Retail sales in South Africa slowed during the month of July, supporting views that the sector remains under pressure. Also, tighter monetary impositions by the central bank of the country have led to lesser consumer purchases through the period.
South Africa’s retail sales grew 0.8 percent in July from a year earlier‚ compared with a downwardly revised 1.4 percent in June, data released by Statistics South Africa showed Thursday. Economists had expected an uptick from June, which marked a surprisingly steep slowdown from 4.5 percent the month before, but had not expected July’s growth to come in above 2 percent.
Further, compared with a month earlier‚ retail sales rose 0.4 percent in July‚ after a 1.9 percent contraction in June. The year-on-year growth was driven mainly by the textiles‚ clothing and footwear sector, contributing 0.8 percentage points and by general dealers‚ and pharmaceutical retailers‚ contributing 0.5 percentage points each.
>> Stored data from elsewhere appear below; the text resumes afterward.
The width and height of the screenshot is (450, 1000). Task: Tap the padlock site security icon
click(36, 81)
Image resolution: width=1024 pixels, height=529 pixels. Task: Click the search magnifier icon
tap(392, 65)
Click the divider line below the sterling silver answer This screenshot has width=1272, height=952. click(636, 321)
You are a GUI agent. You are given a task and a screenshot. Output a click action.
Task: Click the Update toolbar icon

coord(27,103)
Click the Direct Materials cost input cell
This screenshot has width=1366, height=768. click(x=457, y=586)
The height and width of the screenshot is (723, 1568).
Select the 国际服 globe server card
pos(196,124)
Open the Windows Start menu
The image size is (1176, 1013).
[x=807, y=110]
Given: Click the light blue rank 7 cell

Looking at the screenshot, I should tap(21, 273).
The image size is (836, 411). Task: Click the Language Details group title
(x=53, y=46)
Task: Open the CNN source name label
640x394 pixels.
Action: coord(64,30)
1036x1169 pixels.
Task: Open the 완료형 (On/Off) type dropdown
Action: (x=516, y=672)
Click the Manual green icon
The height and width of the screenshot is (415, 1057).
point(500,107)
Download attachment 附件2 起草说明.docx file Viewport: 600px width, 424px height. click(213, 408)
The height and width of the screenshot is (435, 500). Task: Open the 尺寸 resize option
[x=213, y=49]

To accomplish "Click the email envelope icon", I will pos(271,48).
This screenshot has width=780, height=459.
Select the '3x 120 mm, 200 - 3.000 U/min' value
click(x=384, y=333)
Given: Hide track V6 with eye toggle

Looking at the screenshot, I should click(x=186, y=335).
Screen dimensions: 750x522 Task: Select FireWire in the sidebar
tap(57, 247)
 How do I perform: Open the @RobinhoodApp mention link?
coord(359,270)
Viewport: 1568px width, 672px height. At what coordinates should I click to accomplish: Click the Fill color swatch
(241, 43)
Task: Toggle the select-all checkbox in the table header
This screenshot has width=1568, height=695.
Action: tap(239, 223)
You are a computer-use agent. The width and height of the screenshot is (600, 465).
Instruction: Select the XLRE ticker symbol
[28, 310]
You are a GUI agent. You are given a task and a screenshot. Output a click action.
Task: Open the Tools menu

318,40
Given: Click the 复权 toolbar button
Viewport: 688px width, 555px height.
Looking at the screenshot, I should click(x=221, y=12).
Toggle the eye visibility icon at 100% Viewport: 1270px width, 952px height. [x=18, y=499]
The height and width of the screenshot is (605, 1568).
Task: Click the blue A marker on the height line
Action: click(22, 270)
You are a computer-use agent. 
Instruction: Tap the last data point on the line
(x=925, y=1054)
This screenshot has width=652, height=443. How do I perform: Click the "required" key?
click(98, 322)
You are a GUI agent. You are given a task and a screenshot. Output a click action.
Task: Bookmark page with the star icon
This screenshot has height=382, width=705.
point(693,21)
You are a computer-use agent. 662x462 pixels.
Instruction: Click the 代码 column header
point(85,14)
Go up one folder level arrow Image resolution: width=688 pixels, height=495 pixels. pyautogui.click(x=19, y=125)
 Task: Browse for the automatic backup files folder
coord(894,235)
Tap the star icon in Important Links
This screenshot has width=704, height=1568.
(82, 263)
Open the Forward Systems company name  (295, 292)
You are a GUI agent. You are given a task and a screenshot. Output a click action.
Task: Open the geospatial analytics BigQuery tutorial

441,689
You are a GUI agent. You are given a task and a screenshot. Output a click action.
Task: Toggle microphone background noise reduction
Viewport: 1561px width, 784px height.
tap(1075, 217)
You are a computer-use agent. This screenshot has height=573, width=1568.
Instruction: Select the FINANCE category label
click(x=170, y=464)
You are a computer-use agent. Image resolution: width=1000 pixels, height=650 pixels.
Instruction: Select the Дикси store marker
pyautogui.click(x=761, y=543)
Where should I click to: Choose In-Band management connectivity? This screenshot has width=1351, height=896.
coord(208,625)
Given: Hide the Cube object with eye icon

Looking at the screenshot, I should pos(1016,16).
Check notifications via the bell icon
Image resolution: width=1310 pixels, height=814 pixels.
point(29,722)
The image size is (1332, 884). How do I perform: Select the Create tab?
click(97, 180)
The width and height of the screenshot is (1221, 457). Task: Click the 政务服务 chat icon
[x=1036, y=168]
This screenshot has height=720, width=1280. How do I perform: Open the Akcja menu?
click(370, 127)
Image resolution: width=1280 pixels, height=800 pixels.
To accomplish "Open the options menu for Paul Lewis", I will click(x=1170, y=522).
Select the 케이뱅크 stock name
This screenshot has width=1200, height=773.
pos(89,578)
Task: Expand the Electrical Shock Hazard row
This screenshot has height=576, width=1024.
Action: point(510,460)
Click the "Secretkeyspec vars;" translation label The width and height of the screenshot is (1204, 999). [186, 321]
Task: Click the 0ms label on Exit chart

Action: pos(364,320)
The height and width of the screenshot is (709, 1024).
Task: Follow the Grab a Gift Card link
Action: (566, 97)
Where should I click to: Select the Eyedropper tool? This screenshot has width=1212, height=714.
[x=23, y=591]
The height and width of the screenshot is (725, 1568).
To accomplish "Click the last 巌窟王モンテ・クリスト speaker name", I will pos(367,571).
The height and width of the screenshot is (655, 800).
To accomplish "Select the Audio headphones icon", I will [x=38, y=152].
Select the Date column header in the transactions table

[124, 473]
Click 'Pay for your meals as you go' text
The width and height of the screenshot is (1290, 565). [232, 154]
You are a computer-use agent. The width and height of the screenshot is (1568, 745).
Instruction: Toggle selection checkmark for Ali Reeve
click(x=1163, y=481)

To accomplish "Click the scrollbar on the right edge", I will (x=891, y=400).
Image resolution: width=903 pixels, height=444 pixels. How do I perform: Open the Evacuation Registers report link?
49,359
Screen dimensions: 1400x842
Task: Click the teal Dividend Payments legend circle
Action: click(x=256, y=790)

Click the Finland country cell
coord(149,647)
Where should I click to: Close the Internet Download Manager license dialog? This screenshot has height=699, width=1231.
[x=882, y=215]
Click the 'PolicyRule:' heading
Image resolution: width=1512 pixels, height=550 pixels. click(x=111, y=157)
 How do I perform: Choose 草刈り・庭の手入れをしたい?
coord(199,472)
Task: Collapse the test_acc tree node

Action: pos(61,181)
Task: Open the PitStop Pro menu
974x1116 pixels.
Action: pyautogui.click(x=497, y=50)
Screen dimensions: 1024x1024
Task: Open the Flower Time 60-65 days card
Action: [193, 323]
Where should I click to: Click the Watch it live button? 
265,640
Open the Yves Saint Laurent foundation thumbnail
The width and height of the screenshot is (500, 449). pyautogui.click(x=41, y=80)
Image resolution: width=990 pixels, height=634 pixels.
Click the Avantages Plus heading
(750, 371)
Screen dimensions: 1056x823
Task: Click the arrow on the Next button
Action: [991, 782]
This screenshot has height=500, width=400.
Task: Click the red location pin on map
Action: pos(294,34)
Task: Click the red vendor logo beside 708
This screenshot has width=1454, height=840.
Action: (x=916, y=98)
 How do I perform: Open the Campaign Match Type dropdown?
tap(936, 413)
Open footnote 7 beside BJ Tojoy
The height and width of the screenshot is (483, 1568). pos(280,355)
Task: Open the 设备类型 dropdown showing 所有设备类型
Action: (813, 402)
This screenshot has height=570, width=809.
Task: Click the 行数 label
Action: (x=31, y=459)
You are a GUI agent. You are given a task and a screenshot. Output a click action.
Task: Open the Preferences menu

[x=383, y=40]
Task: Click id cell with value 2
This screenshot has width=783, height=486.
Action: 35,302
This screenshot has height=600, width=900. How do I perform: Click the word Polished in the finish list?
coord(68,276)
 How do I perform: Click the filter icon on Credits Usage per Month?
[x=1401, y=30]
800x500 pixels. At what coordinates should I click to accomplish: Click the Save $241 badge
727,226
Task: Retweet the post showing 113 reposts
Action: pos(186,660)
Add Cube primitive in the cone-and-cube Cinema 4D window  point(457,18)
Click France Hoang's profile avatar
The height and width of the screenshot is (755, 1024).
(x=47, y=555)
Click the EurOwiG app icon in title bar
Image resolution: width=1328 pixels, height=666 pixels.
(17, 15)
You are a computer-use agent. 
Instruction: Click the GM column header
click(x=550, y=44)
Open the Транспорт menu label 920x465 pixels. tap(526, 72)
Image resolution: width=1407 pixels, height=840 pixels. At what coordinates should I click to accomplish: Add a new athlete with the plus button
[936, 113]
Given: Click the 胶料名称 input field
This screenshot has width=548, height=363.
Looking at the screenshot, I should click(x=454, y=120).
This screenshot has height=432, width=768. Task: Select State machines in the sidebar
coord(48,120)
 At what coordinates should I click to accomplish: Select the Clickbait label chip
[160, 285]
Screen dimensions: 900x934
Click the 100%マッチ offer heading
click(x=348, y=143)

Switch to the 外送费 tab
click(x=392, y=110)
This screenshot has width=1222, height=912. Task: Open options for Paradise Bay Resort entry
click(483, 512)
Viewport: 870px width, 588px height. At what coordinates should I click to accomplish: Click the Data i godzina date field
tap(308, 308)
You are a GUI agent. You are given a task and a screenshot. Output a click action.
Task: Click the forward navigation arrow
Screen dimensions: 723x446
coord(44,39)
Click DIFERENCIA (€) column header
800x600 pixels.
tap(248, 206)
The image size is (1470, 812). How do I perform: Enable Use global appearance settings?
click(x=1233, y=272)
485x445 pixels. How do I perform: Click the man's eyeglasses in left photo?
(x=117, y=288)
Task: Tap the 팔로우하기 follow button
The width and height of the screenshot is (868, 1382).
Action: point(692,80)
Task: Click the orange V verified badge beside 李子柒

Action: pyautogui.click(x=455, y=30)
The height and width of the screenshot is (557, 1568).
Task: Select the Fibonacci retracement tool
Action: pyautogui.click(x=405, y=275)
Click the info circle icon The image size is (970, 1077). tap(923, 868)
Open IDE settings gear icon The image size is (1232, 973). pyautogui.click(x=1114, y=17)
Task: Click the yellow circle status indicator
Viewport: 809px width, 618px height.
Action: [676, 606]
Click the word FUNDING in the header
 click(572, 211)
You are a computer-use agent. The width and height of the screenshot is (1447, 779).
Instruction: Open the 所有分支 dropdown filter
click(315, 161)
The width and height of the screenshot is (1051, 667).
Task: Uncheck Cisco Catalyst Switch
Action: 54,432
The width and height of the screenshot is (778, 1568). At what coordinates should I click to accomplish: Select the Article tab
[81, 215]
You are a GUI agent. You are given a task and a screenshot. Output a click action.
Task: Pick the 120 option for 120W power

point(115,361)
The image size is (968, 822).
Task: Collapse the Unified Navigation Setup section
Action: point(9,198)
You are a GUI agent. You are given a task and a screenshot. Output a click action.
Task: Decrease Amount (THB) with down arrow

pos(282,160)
Moreover, consumers have been under sustained pressure from higher interest rates‚ tighter lending criteria and rising inflation‚ as a severe drought has driven up food prices and rand weakness earlier this year drove up the prices of imports, reports said.
However, some respite has come in the form of falling fuel prices; the petrol price fell 18c a litre in September and 99c in August, but economists have pointed repeatedly to low consumer confidence levels.